**About this task**
Determine how many lines in the material hold the string "computer", then reply with that number only.

Extracted data START

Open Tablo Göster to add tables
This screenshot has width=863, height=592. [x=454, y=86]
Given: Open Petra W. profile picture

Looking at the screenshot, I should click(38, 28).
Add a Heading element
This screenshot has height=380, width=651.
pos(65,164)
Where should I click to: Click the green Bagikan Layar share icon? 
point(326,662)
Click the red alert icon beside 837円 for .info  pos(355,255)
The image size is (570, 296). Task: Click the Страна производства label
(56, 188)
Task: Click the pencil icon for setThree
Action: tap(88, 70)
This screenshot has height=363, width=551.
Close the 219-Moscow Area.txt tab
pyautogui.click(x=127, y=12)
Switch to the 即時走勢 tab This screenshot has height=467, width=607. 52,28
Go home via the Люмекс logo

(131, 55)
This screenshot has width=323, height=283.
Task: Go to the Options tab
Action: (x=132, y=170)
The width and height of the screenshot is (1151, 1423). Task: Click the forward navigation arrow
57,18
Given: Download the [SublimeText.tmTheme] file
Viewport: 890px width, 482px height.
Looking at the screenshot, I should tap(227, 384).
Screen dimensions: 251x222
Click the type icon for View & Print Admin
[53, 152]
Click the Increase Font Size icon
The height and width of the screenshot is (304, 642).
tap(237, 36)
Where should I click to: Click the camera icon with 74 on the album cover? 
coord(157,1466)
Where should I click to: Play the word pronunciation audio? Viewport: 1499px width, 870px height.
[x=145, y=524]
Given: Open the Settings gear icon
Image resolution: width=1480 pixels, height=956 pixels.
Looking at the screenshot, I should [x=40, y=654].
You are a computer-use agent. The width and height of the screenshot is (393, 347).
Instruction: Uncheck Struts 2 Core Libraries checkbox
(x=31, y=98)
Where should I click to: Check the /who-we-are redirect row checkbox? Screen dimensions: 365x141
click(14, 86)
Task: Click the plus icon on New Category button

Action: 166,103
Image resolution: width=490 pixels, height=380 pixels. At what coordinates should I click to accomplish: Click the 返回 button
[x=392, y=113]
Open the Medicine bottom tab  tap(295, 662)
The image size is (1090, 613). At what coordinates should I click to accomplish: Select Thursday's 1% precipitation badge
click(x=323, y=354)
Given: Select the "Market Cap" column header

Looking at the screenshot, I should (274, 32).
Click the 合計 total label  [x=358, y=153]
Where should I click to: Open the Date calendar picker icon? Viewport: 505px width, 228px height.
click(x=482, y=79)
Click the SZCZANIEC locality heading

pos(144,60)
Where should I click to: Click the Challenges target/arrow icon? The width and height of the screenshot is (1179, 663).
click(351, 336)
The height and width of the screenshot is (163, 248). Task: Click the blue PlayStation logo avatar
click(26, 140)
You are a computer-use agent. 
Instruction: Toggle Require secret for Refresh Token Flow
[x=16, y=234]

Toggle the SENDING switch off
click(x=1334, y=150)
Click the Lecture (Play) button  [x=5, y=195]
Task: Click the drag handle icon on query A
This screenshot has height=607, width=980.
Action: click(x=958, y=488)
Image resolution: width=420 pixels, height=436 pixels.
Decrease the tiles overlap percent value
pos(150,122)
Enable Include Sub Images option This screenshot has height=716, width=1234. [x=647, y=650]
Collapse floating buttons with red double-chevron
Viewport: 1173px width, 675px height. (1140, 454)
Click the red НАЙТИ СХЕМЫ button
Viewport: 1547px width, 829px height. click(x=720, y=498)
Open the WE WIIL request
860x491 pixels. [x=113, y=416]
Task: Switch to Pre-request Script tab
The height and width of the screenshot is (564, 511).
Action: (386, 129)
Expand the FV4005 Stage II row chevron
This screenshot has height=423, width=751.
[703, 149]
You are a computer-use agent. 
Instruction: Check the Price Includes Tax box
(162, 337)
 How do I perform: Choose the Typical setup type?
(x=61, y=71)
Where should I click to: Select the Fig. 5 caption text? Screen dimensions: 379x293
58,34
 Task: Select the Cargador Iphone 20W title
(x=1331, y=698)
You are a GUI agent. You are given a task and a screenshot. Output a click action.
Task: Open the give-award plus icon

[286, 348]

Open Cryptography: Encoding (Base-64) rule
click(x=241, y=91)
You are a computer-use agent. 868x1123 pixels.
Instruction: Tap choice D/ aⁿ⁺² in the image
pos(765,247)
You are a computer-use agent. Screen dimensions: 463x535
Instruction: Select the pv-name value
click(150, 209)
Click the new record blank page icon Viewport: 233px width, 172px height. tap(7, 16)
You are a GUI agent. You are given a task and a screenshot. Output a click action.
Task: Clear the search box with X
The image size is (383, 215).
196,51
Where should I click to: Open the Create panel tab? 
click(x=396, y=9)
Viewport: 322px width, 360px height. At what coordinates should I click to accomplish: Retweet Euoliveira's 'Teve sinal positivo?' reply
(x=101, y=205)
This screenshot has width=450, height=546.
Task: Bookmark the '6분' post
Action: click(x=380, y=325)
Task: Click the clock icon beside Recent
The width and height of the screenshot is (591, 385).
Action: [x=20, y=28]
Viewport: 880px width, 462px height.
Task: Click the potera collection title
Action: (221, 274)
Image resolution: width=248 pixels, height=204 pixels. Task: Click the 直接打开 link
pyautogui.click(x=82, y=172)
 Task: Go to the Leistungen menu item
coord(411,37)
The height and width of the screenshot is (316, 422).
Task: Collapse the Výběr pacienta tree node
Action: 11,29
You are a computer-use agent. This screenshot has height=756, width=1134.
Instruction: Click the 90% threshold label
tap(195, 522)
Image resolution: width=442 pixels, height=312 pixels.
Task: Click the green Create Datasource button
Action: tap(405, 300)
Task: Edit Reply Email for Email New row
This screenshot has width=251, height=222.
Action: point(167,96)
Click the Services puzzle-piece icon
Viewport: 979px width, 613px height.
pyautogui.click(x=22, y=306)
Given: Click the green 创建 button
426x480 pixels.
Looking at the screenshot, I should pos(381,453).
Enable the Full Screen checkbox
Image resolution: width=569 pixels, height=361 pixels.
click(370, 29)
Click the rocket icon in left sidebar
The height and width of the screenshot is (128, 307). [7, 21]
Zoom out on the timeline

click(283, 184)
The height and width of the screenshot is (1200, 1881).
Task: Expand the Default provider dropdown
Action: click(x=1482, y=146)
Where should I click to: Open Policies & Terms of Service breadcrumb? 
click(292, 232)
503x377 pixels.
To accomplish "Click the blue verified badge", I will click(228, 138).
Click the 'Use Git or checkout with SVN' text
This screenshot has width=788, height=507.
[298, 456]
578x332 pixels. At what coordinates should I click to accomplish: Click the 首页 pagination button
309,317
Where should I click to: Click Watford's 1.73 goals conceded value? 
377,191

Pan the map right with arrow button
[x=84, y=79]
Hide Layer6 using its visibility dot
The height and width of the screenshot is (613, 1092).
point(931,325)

Extracted data END

**Solution for this exercise**
6